__Material__.

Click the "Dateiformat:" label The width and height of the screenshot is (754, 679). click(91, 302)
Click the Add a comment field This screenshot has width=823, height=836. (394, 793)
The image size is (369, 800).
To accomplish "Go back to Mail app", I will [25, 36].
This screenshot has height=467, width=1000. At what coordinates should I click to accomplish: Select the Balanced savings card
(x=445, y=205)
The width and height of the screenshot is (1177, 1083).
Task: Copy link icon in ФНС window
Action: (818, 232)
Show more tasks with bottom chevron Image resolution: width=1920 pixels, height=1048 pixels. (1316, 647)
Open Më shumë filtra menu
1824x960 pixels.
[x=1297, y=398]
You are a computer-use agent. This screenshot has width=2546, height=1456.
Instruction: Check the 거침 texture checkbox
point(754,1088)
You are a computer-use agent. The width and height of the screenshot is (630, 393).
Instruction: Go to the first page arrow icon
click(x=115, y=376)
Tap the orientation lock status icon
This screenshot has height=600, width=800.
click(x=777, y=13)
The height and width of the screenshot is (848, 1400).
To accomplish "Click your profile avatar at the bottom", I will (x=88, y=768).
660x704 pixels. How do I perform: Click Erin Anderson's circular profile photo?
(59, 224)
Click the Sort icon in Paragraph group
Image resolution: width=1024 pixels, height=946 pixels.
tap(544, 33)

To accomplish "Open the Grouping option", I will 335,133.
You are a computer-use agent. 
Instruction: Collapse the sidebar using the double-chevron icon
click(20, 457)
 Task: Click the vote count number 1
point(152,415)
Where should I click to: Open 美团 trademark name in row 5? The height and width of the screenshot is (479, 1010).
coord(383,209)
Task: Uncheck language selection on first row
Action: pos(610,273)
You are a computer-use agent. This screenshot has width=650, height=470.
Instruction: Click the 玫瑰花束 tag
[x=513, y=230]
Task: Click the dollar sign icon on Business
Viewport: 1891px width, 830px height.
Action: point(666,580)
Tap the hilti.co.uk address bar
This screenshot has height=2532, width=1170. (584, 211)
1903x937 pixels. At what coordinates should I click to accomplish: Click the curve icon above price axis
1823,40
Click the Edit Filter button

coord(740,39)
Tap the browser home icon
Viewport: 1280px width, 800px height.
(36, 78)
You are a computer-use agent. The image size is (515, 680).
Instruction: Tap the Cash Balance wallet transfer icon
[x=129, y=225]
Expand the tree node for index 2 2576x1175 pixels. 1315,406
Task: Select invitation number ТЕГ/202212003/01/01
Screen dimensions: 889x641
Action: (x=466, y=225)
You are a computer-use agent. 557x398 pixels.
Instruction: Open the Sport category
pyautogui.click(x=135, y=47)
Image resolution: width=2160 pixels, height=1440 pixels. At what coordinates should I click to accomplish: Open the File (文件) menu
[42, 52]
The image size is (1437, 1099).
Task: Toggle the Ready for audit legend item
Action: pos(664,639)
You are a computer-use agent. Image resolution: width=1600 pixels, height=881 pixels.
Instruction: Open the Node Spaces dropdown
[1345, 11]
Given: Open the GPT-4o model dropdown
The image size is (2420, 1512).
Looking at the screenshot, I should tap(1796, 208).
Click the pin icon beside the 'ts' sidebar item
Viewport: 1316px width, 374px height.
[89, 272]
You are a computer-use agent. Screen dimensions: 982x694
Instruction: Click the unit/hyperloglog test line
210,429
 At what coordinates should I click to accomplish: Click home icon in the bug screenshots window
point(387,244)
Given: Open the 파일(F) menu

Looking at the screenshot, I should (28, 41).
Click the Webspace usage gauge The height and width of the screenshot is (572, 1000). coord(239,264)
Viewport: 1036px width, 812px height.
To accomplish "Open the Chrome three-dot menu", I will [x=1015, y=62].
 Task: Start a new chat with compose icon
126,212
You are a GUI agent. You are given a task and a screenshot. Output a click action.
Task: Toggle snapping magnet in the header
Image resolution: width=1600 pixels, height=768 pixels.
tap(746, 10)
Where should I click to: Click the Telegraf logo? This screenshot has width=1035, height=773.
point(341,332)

__What the task asks__.
Print the material word for word from its first line through the line containing "point(152,415)", including both of those lines.

__The completed task__.
Click the "Dateiformat:" label The width and height of the screenshot is (754, 679). click(91, 302)
Click the Add a comment field This screenshot has width=823, height=836. (394, 793)
The image size is (369, 800).
To accomplish "Go back to Mail app", I will [25, 36].
This screenshot has height=467, width=1000. At what coordinates should I click to accomplish: Select the Balanced savings card
(x=445, y=205)
The width and height of the screenshot is (1177, 1083).
Task: Copy link icon in ФНС window
Action: (818, 232)
Show more tasks with bottom chevron Image resolution: width=1920 pixels, height=1048 pixels. (1316, 647)
Open Më shumë filtra menu
1824x960 pixels.
[x=1297, y=398]
You are a computer-use agent. This screenshot has width=2546, height=1456.
Instruction: Check the 거침 texture checkbox
point(754,1088)
You are a computer-use agent. The width and height of the screenshot is (630, 393).
Instruction: Go to the first page arrow icon
click(x=115, y=376)
Tap the orientation lock status icon
This screenshot has height=600, width=800.
click(x=777, y=13)
The height and width of the screenshot is (848, 1400).
To accomplish "Click your profile avatar at the bottom", I will (x=88, y=768).
660x704 pixels. How do I perform: Click Erin Anderson's circular profile photo?
(59, 224)
Click the Sort icon in Paragraph group
Image resolution: width=1024 pixels, height=946 pixels.
tap(544, 33)

To accomplish "Open the Grouping option", I will 335,133.
You are a computer-use agent. 
Instruction: Collapse the sidebar using the double-chevron icon
click(20, 457)
 Task: Click the vote count number 1
point(152,415)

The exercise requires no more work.